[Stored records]
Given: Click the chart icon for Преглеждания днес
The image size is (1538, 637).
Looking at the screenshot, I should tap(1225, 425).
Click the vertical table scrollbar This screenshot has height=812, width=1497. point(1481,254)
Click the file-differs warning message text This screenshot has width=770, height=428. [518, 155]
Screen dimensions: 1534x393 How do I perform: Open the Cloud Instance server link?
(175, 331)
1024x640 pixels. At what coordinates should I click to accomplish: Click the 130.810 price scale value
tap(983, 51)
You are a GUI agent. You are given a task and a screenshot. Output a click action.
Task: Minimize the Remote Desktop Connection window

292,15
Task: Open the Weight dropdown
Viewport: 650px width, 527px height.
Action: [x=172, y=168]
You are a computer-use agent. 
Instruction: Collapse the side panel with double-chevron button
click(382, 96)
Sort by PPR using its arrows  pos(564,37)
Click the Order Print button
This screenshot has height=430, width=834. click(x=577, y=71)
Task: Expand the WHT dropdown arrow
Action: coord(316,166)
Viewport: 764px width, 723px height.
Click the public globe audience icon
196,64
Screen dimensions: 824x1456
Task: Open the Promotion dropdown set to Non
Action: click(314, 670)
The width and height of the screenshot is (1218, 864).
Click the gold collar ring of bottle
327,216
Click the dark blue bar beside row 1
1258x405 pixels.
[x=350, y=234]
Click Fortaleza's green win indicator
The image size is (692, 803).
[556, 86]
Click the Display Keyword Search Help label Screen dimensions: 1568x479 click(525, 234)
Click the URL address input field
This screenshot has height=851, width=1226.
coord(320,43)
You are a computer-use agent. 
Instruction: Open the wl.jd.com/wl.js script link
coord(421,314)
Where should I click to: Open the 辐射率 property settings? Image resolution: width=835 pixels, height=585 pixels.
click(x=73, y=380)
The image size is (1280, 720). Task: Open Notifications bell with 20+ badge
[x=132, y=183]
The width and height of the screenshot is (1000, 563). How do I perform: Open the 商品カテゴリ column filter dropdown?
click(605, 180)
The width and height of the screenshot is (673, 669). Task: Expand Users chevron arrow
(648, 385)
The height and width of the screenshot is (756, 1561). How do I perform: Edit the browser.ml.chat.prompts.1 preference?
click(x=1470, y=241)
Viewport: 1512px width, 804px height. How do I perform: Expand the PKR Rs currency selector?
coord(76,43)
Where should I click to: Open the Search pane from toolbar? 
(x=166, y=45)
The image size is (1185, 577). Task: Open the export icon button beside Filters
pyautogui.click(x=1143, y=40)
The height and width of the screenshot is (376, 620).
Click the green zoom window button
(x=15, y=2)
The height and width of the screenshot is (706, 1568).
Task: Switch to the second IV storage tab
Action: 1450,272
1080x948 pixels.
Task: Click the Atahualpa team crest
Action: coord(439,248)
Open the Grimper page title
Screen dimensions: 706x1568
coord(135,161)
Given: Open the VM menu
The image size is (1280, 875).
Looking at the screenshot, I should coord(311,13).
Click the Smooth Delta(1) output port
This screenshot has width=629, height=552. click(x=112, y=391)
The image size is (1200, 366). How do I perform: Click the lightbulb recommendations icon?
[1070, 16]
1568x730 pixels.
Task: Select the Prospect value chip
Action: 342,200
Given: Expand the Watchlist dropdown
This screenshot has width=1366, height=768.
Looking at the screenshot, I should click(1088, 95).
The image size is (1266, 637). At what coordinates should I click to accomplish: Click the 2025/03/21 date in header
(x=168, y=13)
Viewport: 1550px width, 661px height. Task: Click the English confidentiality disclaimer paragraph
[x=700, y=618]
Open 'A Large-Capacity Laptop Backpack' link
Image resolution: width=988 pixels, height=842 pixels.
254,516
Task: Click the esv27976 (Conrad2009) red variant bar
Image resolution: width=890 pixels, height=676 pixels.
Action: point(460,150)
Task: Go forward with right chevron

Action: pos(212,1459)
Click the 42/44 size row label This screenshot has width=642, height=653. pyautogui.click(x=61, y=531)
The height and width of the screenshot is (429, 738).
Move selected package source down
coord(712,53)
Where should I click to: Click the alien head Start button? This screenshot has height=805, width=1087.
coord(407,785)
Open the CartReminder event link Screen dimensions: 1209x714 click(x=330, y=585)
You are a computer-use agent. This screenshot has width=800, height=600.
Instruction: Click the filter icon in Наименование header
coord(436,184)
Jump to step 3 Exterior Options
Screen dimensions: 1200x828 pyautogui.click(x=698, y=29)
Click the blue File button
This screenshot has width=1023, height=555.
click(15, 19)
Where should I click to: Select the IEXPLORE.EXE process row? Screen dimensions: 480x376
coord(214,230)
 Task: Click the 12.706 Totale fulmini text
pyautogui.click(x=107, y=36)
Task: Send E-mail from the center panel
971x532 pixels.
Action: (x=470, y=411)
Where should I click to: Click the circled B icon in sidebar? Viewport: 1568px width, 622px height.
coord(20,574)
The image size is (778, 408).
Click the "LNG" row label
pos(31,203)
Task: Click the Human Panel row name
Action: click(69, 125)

Work required:
Provide only the count of lines in the data above that include the string "agent".

Result of this task:
4